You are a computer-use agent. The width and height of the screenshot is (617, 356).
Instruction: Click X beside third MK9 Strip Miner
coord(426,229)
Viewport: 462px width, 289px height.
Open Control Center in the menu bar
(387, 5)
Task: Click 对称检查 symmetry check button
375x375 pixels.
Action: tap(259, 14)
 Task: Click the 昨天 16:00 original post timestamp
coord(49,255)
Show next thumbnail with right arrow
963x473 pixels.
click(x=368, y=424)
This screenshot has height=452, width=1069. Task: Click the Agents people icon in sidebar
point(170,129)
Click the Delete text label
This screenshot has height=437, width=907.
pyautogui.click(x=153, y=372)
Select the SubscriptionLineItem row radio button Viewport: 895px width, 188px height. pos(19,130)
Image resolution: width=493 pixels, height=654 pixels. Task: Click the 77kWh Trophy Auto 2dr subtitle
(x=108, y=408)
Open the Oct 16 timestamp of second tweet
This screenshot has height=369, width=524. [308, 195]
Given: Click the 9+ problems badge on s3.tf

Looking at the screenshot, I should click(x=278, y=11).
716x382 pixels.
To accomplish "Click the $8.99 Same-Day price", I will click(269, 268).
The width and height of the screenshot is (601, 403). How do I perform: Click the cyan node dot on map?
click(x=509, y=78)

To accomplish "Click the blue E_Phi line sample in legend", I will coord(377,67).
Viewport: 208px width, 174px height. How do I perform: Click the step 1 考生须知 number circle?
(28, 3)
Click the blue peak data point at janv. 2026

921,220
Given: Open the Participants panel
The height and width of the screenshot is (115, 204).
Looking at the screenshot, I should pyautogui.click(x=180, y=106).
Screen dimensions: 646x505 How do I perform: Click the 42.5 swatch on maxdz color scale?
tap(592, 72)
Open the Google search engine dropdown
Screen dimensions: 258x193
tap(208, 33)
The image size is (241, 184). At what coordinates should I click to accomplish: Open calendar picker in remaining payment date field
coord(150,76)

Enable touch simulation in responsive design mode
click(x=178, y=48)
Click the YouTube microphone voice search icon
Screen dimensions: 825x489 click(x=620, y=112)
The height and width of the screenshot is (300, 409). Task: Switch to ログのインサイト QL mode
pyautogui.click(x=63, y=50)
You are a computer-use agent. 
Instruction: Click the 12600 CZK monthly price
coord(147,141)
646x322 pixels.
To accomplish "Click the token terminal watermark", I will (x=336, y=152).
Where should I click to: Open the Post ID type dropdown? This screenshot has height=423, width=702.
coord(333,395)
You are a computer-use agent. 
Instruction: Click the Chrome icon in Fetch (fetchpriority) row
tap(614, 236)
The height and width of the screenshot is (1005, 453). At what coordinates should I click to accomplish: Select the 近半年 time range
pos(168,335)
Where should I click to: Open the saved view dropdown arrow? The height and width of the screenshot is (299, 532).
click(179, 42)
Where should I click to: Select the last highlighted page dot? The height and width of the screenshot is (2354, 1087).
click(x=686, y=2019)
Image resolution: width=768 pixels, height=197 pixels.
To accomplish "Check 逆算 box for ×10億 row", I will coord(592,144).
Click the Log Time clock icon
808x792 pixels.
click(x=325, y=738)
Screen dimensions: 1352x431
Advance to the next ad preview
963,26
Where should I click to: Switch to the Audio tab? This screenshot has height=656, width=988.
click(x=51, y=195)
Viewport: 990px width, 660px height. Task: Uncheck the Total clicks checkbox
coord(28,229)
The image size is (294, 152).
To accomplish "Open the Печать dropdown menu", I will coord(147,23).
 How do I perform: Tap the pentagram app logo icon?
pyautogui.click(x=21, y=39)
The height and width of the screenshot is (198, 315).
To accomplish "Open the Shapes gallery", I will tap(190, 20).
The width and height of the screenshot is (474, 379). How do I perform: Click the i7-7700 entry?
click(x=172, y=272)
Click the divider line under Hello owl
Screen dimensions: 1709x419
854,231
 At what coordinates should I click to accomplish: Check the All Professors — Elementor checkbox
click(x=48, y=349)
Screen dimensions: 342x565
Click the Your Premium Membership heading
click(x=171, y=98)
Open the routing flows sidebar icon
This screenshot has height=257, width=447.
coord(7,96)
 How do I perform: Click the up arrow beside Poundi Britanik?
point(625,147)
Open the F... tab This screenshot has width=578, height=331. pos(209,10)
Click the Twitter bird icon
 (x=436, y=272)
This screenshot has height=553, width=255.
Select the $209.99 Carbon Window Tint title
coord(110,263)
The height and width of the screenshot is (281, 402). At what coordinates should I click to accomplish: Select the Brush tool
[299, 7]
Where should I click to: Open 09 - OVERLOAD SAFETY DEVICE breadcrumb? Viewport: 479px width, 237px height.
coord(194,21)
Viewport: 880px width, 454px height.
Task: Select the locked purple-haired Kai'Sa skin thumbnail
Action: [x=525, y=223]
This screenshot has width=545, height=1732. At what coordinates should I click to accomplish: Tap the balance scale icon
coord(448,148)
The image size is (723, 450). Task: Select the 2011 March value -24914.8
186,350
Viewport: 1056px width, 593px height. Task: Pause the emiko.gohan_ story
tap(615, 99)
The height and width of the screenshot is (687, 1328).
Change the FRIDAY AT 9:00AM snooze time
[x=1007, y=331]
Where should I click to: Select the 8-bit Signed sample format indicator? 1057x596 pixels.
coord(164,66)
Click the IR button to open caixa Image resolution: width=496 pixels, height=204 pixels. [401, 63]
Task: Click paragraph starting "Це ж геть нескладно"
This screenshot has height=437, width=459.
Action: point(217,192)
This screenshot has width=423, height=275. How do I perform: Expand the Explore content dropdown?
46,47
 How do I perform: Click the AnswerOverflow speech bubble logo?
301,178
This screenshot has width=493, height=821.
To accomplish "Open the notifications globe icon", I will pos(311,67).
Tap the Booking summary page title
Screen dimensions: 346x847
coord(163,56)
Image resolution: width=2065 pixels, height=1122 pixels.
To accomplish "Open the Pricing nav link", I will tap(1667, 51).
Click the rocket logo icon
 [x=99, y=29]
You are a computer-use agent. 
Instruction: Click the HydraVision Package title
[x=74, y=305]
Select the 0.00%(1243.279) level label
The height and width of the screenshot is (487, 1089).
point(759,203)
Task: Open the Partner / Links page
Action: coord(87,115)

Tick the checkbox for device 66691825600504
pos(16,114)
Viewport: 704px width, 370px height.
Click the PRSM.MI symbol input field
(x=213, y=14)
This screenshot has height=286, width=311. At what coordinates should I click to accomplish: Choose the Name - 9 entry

→ Task item
Each record must be repeated exactly as it is.

→ Answer to this problem
You are a computer-use agent. The width and height of the screenshot is (617, 356).
Instruction: Click X beside third MK9 Strip Miner
coord(426,229)
Viewport: 462px width, 289px height.
Open Control Center in the menu bar
(387, 5)
Task: Click 对称检查 symmetry check button
375x375 pixels.
Action: tap(259, 14)
 Task: Click the 昨天 16:00 original post timestamp
coord(49,255)
Show next thumbnail with right arrow
963x473 pixels.
click(x=368, y=424)
This screenshot has height=452, width=1069. Task: Click the Agents people icon in sidebar
point(170,129)
Click the Delete text label
This screenshot has height=437, width=907.
pyautogui.click(x=153, y=372)
Select the SubscriptionLineItem row radio button Viewport: 895px width, 188px height. pos(19,130)
Image resolution: width=493 pixels, height=654 pixels. Task: Click the 77kWh Trophy Auto 2dr subtitle
(x=108, y=408)
Open the Oct 16 timestamp of second tweet
This screenshot has height=369, width=524. [308, 195]
Given: Click the 9+ problems badge on s3.tf

Looking at the screenshot, I should click(x=278, y=11).
716x382 pixels.
To accomplish "Click the $8.99 Same-Day price", I will click(269, 268).
The width and height of the screenshot is (601, 403). How do I perform: Click the cyan node dot on map?
click(x=509, y=78)

To accomplish "Click the blue E_Phi line sample in legend", I will coord(377,67).
Viewport: 208px width, 174px height. How do I perform: Click the step 1 考生须知 number circle?
(28, 3)
Click the blue peak data point at janv. 2026

921,220
Given: Open the Participants panel
The height and width of the screenshot is (115, 204).
Looking at the screenshot, I should pyautogui.click(x=180, y=106).
Screen dimensions: 646x505 How do I perform: Click the 42.5 swatch on maxdz color scale?
tap(592, 72)
Open the Google search engine dropdown
Screen dimensions: 258x193
tap(208, 33)
The image size is (241, 184). At what coordinates should I click to accomplish: Open calendar picker in remaining payment date field
coord(150,76)

Enable touch simulation in responsive design mode
click(x=178, y=48)
Click the YouTube microphone voice search icon
Screen dimensions: 825x489 click(x=620, y=112)
The height and width of the screenshot is (300, 409). Task: Switch to ログのインサイト QL mode
pyautogui.click(x=63, y=50)
You are a computer-use agent. 
Instruction: Click the 12600 CZK monthly price
coord(147,141)
646x322 pixels.
To accomplish "Click the token terminal watermark", I will (x=336, y=152).
Where should I click to: Open the Post ID type dropdown? This screenshot has height=423, width=702.
coord(333,395)
You are a computer-use agent. 
Instruction: Click the Chrome icon in Fetch (fetchpriority) row
tap(614, 236)
The height and width of the screenshot is (1005, 453). At what coordinates should I click to accomplish: Select the 近半年 time range
pos(168,335)
Where should I click to: Open the saved view dropdown arrow? The height and width of the screenshot is (299, 532).
click(179, 42)
Where should I click to: Select the last highlighted page dot? The height and width of the screenshot is (2354, 1087).
click(x=686, y=2019)
Image resolution: width=768 pixels, height=197 pixels.
To accomplish "Check 逆算 box for ×10億 row", I will coord(592,144).
Click the Log Time clock icon
808x792 pixels.
click(x=325, y=738)
Screen dimensions: 1352x431
Advance to the next ad preview
963,26
Where should I click to: Switch to the Audio tab? This screenshot has height=656, width=988.
click(x=51, y=195)
Viewport: 990px width, 660px height. Task: Uncheck the Total clicks checkbox
coord(28,229)
The image size is (294, 152).
To accomplish "Open the Печать dropdown menu", I will coord(147,23).
 How do I perform: Tap the pentagram app logo icon?
pyautogui.click(x=21, y=39)
The height and width of the screenshot is (198, 315).
To accomplish "Open the Shapes gallery", I will tap(190, 20).
The width and height of the screenshot is (474, 379). How do I perform: Click the i7-7700 entry?
click(x=172, y=272)
Click the divider line under Hello owl
Screen dimensions: 1709x419
854,231
 At what coordinates should I click to accomplish: Check the All Professors — Elementor checkbox
click(x=48, y=349)
Screen dimensions: 342x565
Click the Your Premium Membership heading
click(x=171, y=98)
Open the routing flows sidebar icon
This screenshot has height=257, width=447.
coord(7,96)
 How do I perform: Click the up arrow beside Poundi Britanik?
point(625,147)
Open the F... tab This screenshot has width=578, height=331. pos(209,10)
Click the Twitter bird icon
 (x=436, y=272)
This screenshot has height=553, width=255.
Select the $209.99 Carbon Window Tint title
coord(110,263)
The height and width of the screenshot is (281, 402). At what coordinates should I click to accomplish: Select the Brush tool
[299, 7]
Where should I click to: Open 09 - OVERLOAD SAFETY DEVICE breadcrumb? Viewport: 479px width, 237px height.
coord(194,21)
Viewport: 880px width, 454px height.
Task: Select the locked purple-haired Kai'Sa skin thumbnail
Action: [x=525, y=223]
This screenshot has width=545, height=1732. At what coordinates should I click to accomplish: Tap the balance scale icon
coord(448,148)
The image size is (723, 450). Task: Select the 2011 March value -24914.8
186,350
Viewport: 1056px width, 593px height. Task: Pause the emiko.gohan_ story
tap(615, 99)
The height and width of the screenshot is (687, 1328).
Change the FRIDAY AT 9:00AM snooze time
[x=1007, y=331]
Where should I click to: Select the 8-bit Signed sample format indicator? 1057x596 pixels.
coord(164,66)
Click the IR button to open caixa Image resolution: width=496 pixels, height=204 pixels. [401, 63]
Task: Click paragraph starting "Це ж геть нескладно"
This screenshot has height=437, width=459.
Action: point(217,192)
This screenshot has width=423, height=275. How do I perform: Expand the Explore content dropdown?
46,47
 How do I perform: Click the AnswerOverflow speech bubble logo?
301,178
This screenshot has width=493, height=821.
To accomplish "Open the notifications globe icon", I will pos(311,67).
Tap the Booking summary page title
Screen dimensions: 346x847
coord(163,56)
Image resolution: width=2065 pixels, height=1122 pixels.
To accomplish "Open the Pricing nav link", I will tap(1667, 51).
Click the rocket logo icon
 [x=99, y=29]
You are a computer-use agent. 
Instruction: Click the HydraVision Package title
[x=74, y=305]
Select the 0.00%(1243.279) level label
The height and width of the screenshot is (487, 1089).
point(759,203)
Task: Open the Partner / Links page
Action: coord(87,115)

Tick the checkbox for device 66691825600504
pos(16,114)
Viewport: 704px width, 370px height.
Click the PRSM.MI symbol input field
(x=213, y=14)
This screenshot has height=286, width=311. At what coordinates should I click to accomplish: Choose the Name - 9 entry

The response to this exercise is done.